The so-called systemic inflammation score (SIS), which is based on preoperative lymphocyte-to-monocyte ratio and albumin has been suggested as a potential prognostic indicator for chordoma. A study by Li et al found that a high SIS was associated with poorer overall survival in patients with skull-base chordoma. [16]
Imaging Studies
Plain radiography
Sacrococcygeal chordomas present as midline lobular or geographic areas of radiolucency, occasionally expansile with an osteosclerotic rim. Skull-base chordomas present as radiolucent areas destroying the clivus and parasellar parts of the middle cranial fossa. [10]
Computed tomography
In addition to radiolucent foci, chordomas have an expansile concomitant soft-tissue mass, which is best visualized on computed tomography (CT). The soft-tissue masses frequently are calcified (50-70% of skull-base chordomas). They can protrude to present as nasopharyngeal masses (one third of cranial chordomas) or can compress the intestines and urinary bladder (sacrococcygeal chordomas). [10, 17]
Magnetic resonance imaging
Magnetic resonance imaging (MRI) provides better delineation of the full extent of tumor by virtue of its excellent contrast resolution capabilities (see the image below). MRI also provides a better estimate of tumor volume than CT does. Both CT and MRI are vital for preoperative planning and staging of the disease.

Bone scanning
Technetium-99m (99mTc) bone scans demonstrate hot areas within the tumor. In the rare cases of chordoma observed in the mobile vertebral column (cervical, thoracic, lumbar), evidence of bony destruction and vertebral collapse is present. Frequently, two or more vertebrae are involved, showing destructive changes with a sclerotic rim. A paraspinal soft-tissue mass with calcification may be present. [17]
Biopsy
A fine-needle aspiration biopsy (FNAB) or Tru-Cut needle biopsy may be obtained for diagnostic purposes. Both biopsies may require radiologic guidance, especially with skull-base tumors. With both types of biopsies, additional material should be obtained for ancillary studies. [18]
With FNAB, adequacy of material can be ascertained rapidly on site. [18] If indicated, during Tru-Cut needle biopsy, intraoperative cytology or a frozen section can be performed to determine whether appropriate tissue has been obtained. A definitive diagnosis usually is delayed until permanent analysis.
Careful preoperative planning is required before the biopsy is attempted.

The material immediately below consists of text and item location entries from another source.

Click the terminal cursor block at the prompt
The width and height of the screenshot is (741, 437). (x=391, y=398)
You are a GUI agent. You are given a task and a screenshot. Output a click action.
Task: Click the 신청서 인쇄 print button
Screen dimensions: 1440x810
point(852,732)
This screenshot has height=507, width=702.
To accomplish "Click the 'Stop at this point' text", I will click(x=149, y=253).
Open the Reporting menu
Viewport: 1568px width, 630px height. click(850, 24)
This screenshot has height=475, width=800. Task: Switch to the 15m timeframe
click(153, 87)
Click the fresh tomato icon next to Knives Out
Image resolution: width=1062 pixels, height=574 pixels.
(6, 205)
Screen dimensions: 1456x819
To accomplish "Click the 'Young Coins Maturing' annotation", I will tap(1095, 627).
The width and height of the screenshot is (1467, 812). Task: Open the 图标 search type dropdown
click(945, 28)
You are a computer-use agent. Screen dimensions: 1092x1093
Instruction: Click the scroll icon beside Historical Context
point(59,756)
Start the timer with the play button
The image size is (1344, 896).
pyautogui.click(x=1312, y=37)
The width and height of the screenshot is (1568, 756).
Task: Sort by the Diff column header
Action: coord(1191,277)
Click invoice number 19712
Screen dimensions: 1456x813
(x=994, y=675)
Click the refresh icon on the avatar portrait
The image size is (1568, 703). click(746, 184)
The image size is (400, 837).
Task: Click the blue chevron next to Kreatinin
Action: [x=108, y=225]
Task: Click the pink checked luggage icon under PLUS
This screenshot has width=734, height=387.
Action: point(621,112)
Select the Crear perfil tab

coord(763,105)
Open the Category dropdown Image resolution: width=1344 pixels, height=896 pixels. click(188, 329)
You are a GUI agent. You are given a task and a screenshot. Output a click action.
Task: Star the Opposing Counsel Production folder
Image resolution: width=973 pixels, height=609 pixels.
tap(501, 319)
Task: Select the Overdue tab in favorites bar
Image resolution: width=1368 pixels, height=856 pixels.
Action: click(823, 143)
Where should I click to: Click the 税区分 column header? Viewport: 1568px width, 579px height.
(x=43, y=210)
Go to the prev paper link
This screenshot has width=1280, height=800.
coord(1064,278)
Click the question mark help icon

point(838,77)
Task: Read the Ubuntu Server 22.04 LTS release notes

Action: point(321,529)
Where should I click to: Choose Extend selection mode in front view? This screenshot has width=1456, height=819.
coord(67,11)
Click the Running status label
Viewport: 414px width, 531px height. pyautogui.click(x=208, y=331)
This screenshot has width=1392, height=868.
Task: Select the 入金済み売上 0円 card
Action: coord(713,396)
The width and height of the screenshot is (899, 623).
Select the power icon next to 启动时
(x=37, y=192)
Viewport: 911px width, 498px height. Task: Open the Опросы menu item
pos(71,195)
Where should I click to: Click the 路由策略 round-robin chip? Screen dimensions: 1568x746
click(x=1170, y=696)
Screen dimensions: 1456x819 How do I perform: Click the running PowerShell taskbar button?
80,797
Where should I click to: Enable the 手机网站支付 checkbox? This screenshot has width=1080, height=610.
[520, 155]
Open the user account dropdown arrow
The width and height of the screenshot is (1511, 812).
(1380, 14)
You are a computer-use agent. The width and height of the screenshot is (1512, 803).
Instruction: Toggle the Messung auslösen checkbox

The biopsy should be the final diagnostic or staging procedure because it can distort findings from imaging studies, particularly MRI findings.
Histologic Findings
Histopathology
On the basis of light microscopic morphology, chordomas are classified as conventional, chondroid, or dedifferentiated.
Conventional chordomas
These are the most common type, are slow-growing, and account for 1-4% of all malignant bone tumors. Grossly, conventional chordomas have a soft, tan, myxoid appearance with areas of hemorrhage. Microscopically, characteristic physaliphorous (ie, containing bubbles or vacuoles, from Greek physalis ["bubble"] and -phoros ["bearing"]) cells are present, which are large with vacuolated cytoplasm. These cells are arranged in nests, cords, or sheets in a background of myxoid stroma (see the image below).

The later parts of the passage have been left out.